1/3 – Dr Gary Sanders TMT Project Manager
The contested case hearings resumed in Hilo today with the project manager for the planned Thirty Meter Telescope taking the witness stand.
Gary Sanders, who is responsible for managing the design and construction of the Thirty Meter Telescope, has been with the TMT Corporation since 2004. He has also been with the TMT International Observatory (TIO) since its formation in 2014, when the telescope’s global partners joined the organization.
Sanders previously worked at the Los Alamos National Laboratory from 1978 to 1994 and was Project Manager and Deputy Director of the Laser Interferometer Gravitational Wave Observatory at the California Institute of Technology from 1994 to 2004.
Sanders opened his testimony with design changes made to the planned TMT to minimize visual impacts on Maunakea.
Several design efforts were implemented to reduce the telescope’s exterior dome and overall size to lessen the visual impact of the telescope. The protective exterior dome is meant to shelter the telescope from the elements and keep the telescope steady during high winds along the mountain, Sanders explained.
Sanders said if the same design used for the existing Keck Observatory 10-meter telescopes was applied to TMT, the Thirty Meter Telescope would have been much taller and wider than what is currently planned (see hyperlink below to Figure 5, “Visual Impact Mitigation on page 20 of Sanders’ written testimony).
Using this same ratio, he explained the Thirty Meter Telescope would have been 60 percent larger than its current proposed design, which would have made it closer to being 256 feet tall instead of its planned 180 feet in height.
Based on those initial projections, “we thought that was a very large design so we reduced the size of the telescope, as well as the dome,” Sanders said during oral testimony. “Our goal was, and still is, to reduce the telescope footprint as much as possible.”
One part of the TMT design is to build a telescope with a shorter height and focal ratio (f/1.0) to allow the smallest dome possible, he said. This is in comparison to the Keck telescopes’ focal ratio of f/1.75.
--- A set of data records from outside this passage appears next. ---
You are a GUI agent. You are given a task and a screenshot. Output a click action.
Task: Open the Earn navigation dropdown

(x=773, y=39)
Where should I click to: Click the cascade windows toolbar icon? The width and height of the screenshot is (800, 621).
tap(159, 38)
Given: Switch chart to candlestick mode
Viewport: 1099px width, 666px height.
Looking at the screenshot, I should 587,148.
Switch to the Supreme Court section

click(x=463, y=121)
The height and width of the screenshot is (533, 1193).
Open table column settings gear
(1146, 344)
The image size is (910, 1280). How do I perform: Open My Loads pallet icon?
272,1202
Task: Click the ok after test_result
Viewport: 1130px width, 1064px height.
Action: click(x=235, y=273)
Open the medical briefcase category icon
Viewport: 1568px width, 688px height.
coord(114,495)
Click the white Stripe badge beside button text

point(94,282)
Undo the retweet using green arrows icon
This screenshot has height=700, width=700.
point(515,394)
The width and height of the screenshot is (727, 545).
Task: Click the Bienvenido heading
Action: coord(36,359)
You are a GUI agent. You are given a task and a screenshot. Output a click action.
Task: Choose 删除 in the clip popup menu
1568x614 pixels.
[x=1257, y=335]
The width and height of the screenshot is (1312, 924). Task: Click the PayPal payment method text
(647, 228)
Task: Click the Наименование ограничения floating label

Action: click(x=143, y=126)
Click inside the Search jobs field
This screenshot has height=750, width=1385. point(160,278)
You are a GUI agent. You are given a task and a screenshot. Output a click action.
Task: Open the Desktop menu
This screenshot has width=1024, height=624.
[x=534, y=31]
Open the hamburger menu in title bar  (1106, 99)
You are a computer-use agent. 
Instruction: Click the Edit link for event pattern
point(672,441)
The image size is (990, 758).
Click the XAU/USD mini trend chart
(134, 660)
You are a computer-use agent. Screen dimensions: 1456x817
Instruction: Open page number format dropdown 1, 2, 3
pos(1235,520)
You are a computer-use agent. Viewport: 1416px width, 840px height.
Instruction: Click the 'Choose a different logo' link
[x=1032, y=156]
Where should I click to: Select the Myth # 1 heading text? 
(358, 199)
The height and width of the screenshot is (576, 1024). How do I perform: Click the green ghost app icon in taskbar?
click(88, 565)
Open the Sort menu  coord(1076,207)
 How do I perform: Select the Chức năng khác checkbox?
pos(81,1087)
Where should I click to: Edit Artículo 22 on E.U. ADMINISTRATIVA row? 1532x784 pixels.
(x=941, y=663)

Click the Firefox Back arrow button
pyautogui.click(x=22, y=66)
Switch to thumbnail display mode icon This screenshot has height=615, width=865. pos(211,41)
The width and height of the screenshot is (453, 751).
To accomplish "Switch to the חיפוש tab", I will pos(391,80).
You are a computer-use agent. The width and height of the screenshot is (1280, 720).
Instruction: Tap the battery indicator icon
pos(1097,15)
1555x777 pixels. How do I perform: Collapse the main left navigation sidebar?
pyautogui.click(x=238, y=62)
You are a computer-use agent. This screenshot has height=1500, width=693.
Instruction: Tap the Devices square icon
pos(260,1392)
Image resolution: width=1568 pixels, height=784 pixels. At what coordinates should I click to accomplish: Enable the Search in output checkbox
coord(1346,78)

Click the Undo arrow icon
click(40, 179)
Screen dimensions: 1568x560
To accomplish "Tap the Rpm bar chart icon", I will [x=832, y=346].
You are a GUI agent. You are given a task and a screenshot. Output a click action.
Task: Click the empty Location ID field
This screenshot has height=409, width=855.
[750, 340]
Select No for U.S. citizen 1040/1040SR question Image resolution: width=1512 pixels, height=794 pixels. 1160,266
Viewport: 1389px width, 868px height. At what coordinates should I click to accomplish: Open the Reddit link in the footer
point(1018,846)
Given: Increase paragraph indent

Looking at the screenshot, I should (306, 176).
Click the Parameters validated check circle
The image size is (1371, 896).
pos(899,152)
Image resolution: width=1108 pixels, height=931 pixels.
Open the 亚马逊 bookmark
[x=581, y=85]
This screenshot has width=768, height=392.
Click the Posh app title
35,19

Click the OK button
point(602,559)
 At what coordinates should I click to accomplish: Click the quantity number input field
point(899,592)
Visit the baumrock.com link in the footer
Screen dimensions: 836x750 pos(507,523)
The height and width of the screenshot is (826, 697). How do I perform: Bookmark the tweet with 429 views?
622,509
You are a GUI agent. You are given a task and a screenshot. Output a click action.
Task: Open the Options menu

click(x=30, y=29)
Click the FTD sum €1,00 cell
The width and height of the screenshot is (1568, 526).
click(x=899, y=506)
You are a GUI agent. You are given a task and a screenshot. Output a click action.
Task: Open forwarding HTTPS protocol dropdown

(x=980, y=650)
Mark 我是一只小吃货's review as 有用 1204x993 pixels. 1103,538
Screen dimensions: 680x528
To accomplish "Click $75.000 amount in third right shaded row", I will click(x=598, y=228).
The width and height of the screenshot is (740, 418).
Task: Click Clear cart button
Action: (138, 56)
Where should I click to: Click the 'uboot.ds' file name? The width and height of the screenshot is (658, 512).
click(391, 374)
The design was also adapted to create minimal space — only 20 inches — between the planned telescope and exterior dome. This will allow just enough space to fit a person for maintenance work while still reducing the dome size.
During his testimony, Sanders stated that there are no plans by TMT to expand the facility beyond its designated five-acre site on Maunakea.
Because of his expertise on the construction project, cross examination of Sanders by the other hearing parties is expected to continue tomorrow. Tomorrow’s blog will go over construction and maintenance mitigation efforts of the planned telescope.
Two more hearings are scheduled this week at the Grand Naniloa Hotel tomorrow and Thursday.